_TEXT SEGMENT_
How Will Brexit Affect Our Borders?

In: Brexit
17th January 2020

Actions to take ahead of January 31

Transition Period
SUMMARY: No changes expected during transition period. Check out BCC’s Business Brexit Checklist for information on possible longer-term changes.

During the transition period it would be business as usual for customs arrangements, declarations and procedures. There would be no change in the way customs operates and no new border requirements. There would be no customs or regulatory border between the UK and the EU. As the UK would still de facto be in the Single Market, no paperwork or checks would be required for trade with the EU27 countries.

Post Transition
After the transition period, the UK would no longer be a member of the EU’s customs union and the Single Market. This means there will be a customs border between the UK and the EU. UK businesses would no longer be able to circulate goods freely throughout the EU and vice versa. The UK and the EU would be required to apply the same customs rules to goods moving between the UK and the EU, as they would to goods coming from, for example, China or the USA. The only exception to that would be if the UK and the EU signed a free trade agreement (FTA).

_INFORMATION PROVIDED_
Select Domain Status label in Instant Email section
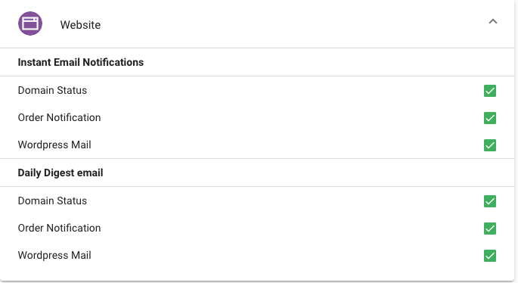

_THE REQUEST_
Quote the Brexit borders text between "How Will Brexit" and "possible longer-term changes.", inclusive.

_REPLY_
How Will Brexit Affect Our Borders?

In: Brexit
17th January 2020

Actions to take ahead of January 31

Transition Period
SUMMARY: No changes expected during transition period. Check out BCC’s Business Brexit Checklist for information on possible longer-term changes.